Your instructions:
Look for "Préserver" in each line of the entries, and return the matching lines.

*** Opening of Records for this exercise ***

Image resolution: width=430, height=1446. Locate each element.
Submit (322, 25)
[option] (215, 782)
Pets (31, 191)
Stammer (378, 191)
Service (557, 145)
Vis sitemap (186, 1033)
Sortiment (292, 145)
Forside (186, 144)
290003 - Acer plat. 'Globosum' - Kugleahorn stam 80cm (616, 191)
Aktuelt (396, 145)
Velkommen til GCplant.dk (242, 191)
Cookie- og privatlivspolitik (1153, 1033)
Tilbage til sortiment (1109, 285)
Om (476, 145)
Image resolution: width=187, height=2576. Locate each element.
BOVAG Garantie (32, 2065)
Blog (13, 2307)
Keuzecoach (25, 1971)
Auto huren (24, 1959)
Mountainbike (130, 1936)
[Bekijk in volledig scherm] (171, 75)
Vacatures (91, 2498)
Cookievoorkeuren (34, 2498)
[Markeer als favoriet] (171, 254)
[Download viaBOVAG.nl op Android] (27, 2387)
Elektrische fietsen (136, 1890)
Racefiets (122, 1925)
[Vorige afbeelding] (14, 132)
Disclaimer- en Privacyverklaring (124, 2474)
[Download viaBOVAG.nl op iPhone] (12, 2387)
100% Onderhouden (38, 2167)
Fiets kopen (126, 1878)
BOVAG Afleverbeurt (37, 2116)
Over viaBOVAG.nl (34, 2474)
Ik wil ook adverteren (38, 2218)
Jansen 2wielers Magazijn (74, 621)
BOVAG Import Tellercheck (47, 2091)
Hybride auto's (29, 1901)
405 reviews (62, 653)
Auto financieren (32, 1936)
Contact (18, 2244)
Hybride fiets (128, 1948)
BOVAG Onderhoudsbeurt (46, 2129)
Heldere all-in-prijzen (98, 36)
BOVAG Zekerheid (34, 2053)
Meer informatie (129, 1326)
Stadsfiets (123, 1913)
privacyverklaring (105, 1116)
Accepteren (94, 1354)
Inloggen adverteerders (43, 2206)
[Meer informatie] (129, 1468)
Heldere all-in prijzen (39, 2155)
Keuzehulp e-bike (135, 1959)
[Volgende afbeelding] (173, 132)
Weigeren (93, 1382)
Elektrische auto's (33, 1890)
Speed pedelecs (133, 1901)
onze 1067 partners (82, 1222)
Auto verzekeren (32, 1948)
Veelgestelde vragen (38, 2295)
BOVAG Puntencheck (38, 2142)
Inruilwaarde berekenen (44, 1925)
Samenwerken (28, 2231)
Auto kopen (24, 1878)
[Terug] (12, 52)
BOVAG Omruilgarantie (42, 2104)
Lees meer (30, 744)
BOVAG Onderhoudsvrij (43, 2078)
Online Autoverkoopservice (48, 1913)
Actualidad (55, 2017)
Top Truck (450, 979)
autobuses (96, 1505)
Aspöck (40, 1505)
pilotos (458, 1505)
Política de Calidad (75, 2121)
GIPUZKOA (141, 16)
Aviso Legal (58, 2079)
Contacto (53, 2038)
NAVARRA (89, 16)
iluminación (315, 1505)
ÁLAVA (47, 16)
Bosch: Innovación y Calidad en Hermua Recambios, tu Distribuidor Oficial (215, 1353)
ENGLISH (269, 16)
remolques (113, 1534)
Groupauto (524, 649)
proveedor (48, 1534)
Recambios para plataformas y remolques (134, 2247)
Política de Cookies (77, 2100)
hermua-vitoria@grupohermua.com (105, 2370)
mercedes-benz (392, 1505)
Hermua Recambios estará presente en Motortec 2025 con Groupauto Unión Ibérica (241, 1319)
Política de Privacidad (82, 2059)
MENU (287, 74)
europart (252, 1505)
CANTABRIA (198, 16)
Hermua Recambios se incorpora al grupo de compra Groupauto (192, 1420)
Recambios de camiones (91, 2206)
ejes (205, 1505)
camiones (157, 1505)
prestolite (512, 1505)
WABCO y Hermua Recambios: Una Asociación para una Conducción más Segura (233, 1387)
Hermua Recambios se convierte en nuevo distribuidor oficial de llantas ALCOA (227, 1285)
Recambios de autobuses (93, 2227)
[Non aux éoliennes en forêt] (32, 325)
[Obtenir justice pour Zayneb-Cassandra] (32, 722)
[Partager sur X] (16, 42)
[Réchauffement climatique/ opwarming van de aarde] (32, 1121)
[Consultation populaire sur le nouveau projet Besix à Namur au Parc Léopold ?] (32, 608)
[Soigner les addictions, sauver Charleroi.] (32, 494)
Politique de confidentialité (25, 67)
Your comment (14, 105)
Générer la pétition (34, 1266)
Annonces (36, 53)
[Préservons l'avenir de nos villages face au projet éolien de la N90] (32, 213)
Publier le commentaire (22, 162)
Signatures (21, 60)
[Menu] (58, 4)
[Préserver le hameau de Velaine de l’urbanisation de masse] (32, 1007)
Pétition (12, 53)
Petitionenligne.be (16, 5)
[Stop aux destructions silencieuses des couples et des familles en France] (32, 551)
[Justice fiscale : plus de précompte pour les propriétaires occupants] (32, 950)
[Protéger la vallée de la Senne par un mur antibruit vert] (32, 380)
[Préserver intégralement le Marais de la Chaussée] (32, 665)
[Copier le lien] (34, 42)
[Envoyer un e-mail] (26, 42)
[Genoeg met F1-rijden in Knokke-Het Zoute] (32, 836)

*** Close of Records for this exercise ***

Task answer:
[Préserver le hameau de Velaine de l’urbanisation de masse] (32, 1007)
[Préserver intégralement le Marais de la Chaussée] (32, 665)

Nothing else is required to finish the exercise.